In many case though, you just need to run an activity that you already have built or know how to build in .NET. So, how would you go about that? Would you need to convert all those items to Hive scripts?
Actually, no. Enter Custom .NET activities. Using this you can run a .NET library on Azure Batch or HDInsight (whatever you like) and make it part of your Data Factory pipeline. Regardless of whether you use Batch or HDInsight you can just run your .NET code on it. I prefer using Batch since it provides more auto-scaling options, is cheaper and makes more sense to me in general; I mean, why run .NET code on a HDInsight service that runs Hive and Pig? It feels weird. However, if you already have HDInsight running and prefer to minimize the number of components to manage, choosing HDInsight might make more sense than using Batch.

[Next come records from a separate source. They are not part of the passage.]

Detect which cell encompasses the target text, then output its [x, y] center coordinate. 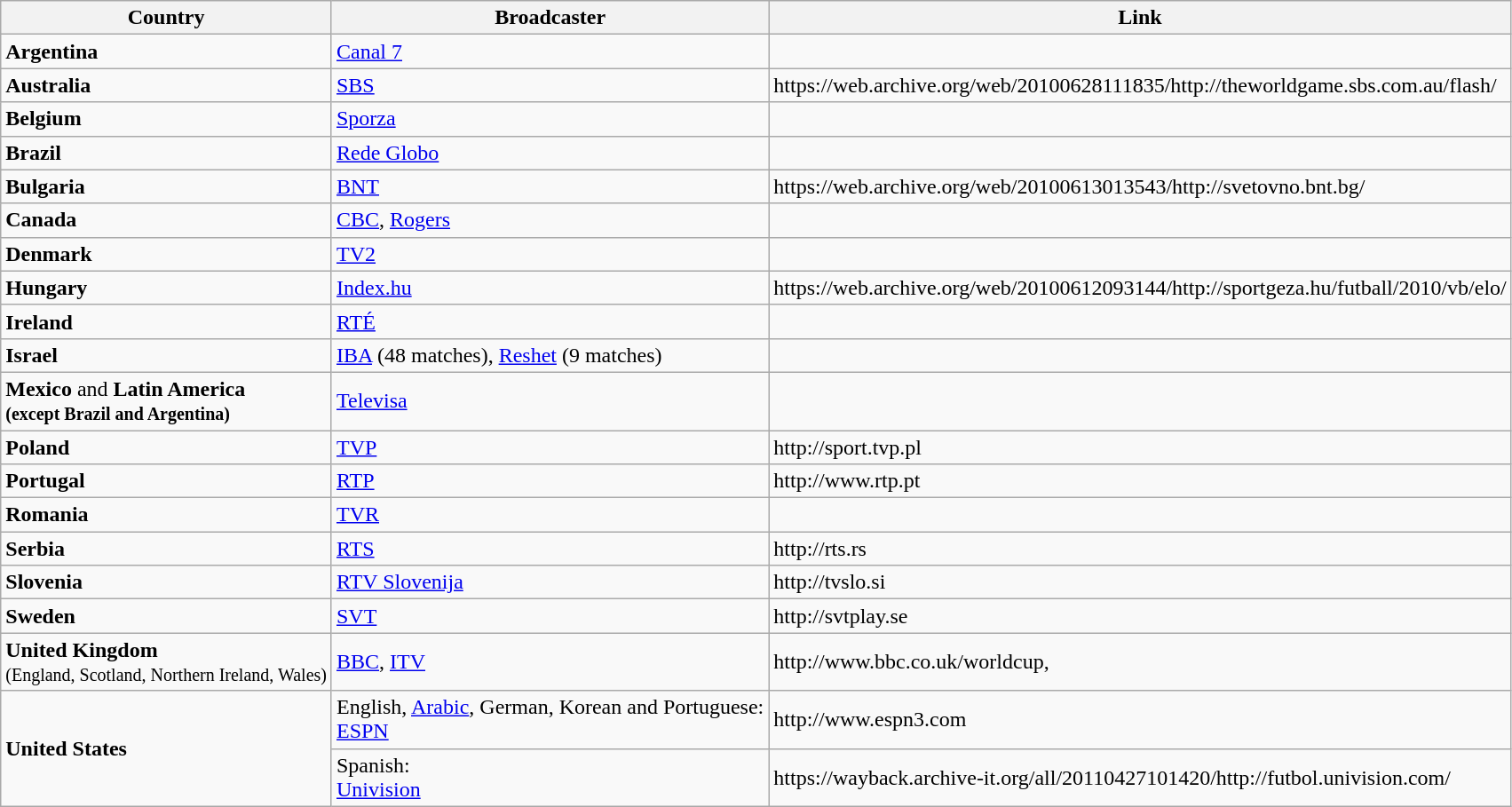
https://web.archive.org/web/20100613013543/http://svetovno.bnt.bg/ [1140, 186]
Spanish: Univision [550, 778]
RTP [550, 481]
http://rts.rs [1140, 549]
IBA (48 matches), Reshet (9 matches) [550, 355]
Broadcaster [550, 18]
http://sport.tvp.pl [1140, 447]
RTÉ [550, 321]
TVP [550, 447]
Argentina [167, 51]
SVT [550, 616]
United States [167, 748]
Sweden [167, 616]
Israel [167, 355]
https://web.archive.org/web/20100628111835/http://theworldgame.sbs.com.au/flash/ [1140, 85]
United Kingdom(England, Scotland, Northern Ireland, Wales) [167, 662]
Denmark [167, 254]
Portugal [167, 481]
Romania [167, 515]
BBC, ITV [550, 662]
Slovenia [167, 582]
Belgium [167, 119]
Bulgaria [167, 186]
Mexico and Latin America(except Brazil and Argentina) [167, 401]
Televisa [550, 401]
Australia [167, 85]
Canal 7 [550, 51]
http://www.espn3.com [1140, 719]
Brazil [167, 153]
Sporza [550, 119]
Country [167, 18]
Hungary [167, 288]
Serbia [167, 549]
SBS [550, 85]
http://www.bbc.co.uk/worldcup, [1140, 662]
Canada [167, 220]
https://wayback.archive-it.org/all/20110427101420/http://futbol.univision.com/ [1140, 778]
Index.hu [550, 288]
Ireland [167, 321]
http://tvslo.si [1140, 582]
RTS [550, 549]
CBC, Rogers [550, 220]
Poland [167, 447]
TV2 [550, 254]
BNT [550, 186]
http://www.rtp.pt [1140, 481]
Rede Globo [550, 153]
RTV Slovenija [550, 582]
Link [1140, 18]
https://web.archive.org/web/20100612093144/http://sportgeza.hu/futball/2010/vb/elo/ [1140, 288]
TVR [550, 515]
English, Arabic, German, Korean and Portuguese: ESPN [550, 719]
http://svtplay.se [1140, 616]
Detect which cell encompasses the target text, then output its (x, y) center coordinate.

Switching from Batch to HDInsight means to changing the LinkedServiceName for the activity to point to your HDInsight or HDInsight on demand cluster.

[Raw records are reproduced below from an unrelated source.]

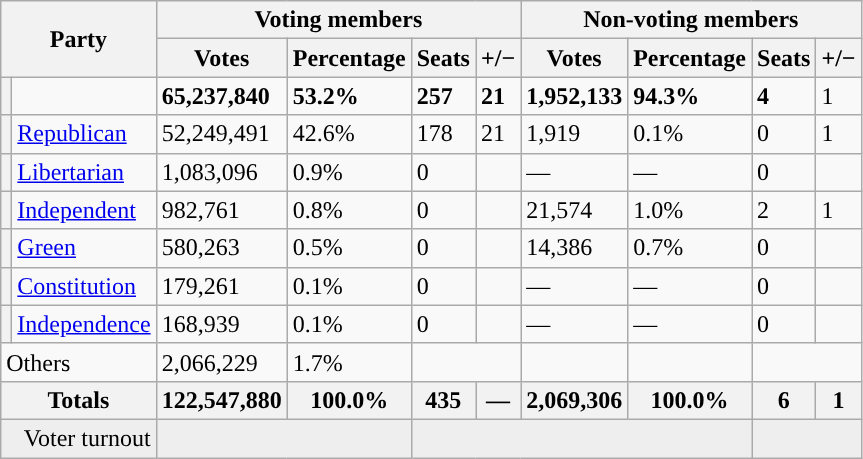
Others (78, 362)
435 (443, 400)
580,263 (222, 248)
122,547,880 (222, 400)
Non-voting members (691, 20)
1,952,133 (574, 96)
2,069,306 (574, 400)
Constitution (84, 286)
0.5% (349, 248)
178 (443, 134)
65,237,840 (222, 96)
Party (78, 39)
Voter turnout (78, 438)
1.0% (690, 210)
168,939 (222, 324)
Libertarian (84, 172)
52,249,491 (222, 134)
Green (84, 248)
94.3% (690, 96)
42.6% (349, 134)
14,386 (574, 248)
4 (784, 96)
Republican (84, 134)
1,083,096 (222, 172)
Independent (84, 210)
0.7% (690, 248)
982,761 (222, 210)
6 (784, 400)
Independence (84, 324)
257 (443, 96)
2,066,229 (222, 362)
1.7% (349, 362)
Totals (78, 400)
Voting members (338, 20)
1,919 (574, 134)
0.8% (349, 210)
0.9% (349, 172)
21,574 (574, 210)
2 (784, 210)
53.2% (349, 96)
179,261 (222, 286)
Provide the [X, Y] coordinate of the cell's center where the given text is located.  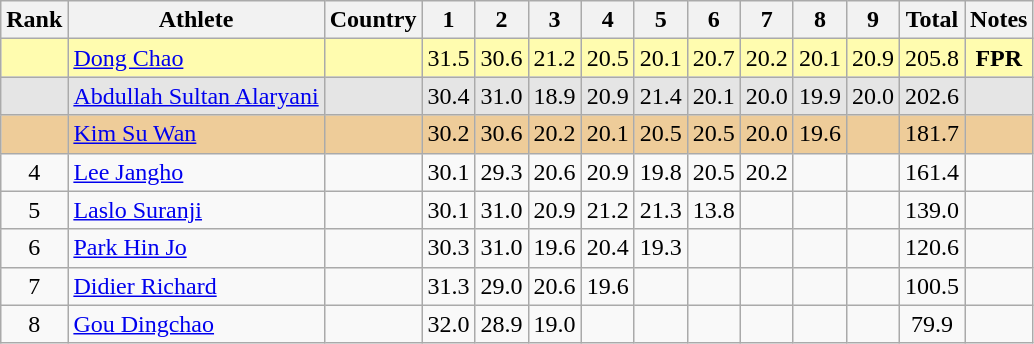
19.9 [820, 96]
21.4 [660, 96]
Dong Chao [196, 58]
18.9 [554, 96]
202.6 [932, 96]
120.6 [932, 248]
28.9 [502, 324]
30.3 [448, 248]
29.0 [502, 286]
161.4 [932, 172]
Notes [999, 20]
79.9 [932, 324]
Country [373, 20]
30.2 [448, 134]
9 [872, 20]
Laslo Suranji [196, 210]
3 [554, 20]
Park Hin Jo [196, 248]
Didier Richard [196, 286]
30.4 [448, 96]
205.8 [932, 58]
32.0 [448, 324]
Total [932, 20]
29.3 [502, 172]
31.5 [448, 58]
19.3 [660, 248]
31.3 [448, 286]
20.4 [608, 248]
21.3 [660, 210]
Rank [34, 20]
19.8 [660, 172]
Kim Su Wan [196, 134]
Gou Dingchao [196, 324]
100.5 [932, 286]
Athlete [196, 20]
181.7 [932, 134]
Abdullah Sultan Alaryani [196, 96]
2 [502, 20]
1 [448, 20]
19.0 [554, 324]
139.0 [932, 210]
FPR [999, 58]
13.8 [714, 210]
Lee Jangho [196, 172]
20.7 [714, 58]
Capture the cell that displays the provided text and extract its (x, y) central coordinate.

Tables are passed to the .NET activity using a connection string, so essentially if you have both input and output tables defined as blob storage items, your custom assembly will get a connection string to the blob storage items, read the input files, do its processing and write the output files before passing on the control to ADF.
Using this framework the sky is the limit: anything you can run in .NET can now be part of your ADF processing pipeline…pretty cool!